=== SUPPLIED DATA ===
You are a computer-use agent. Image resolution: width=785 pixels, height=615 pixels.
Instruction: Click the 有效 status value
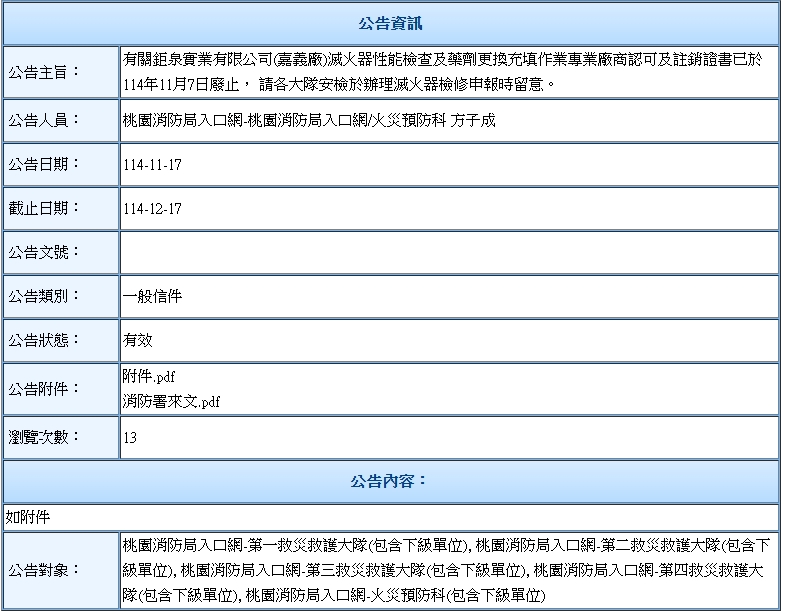point(138,340)
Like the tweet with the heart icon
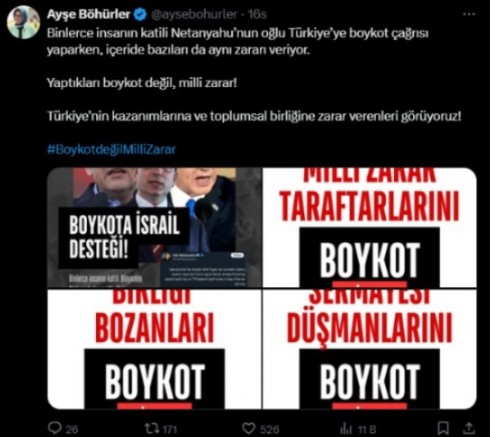 pyautogui.click(x=248, y=428)
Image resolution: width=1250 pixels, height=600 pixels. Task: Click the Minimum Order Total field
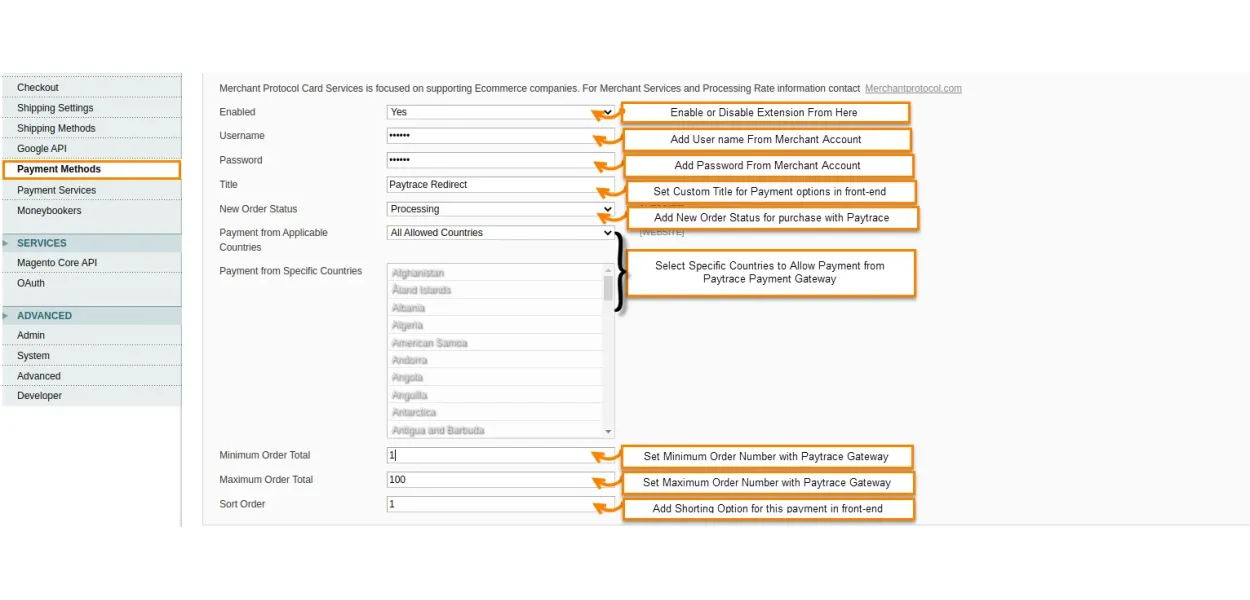pos(488,455)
===
#### EXERCISE AIM
Leaving out the pictures, restate word for word the lines above from the one containing "Like the tweet with the heart icon" through the end of the records, both ends included.

#### RESPONSE TO THE TASK
Like the tweet with the heart icon
 pyautogui.click(x=248, y=428)
Image resolution: width=1250 pixels, height=600 pixels. Task: Click the Minimum Order Total field
pos(488,455)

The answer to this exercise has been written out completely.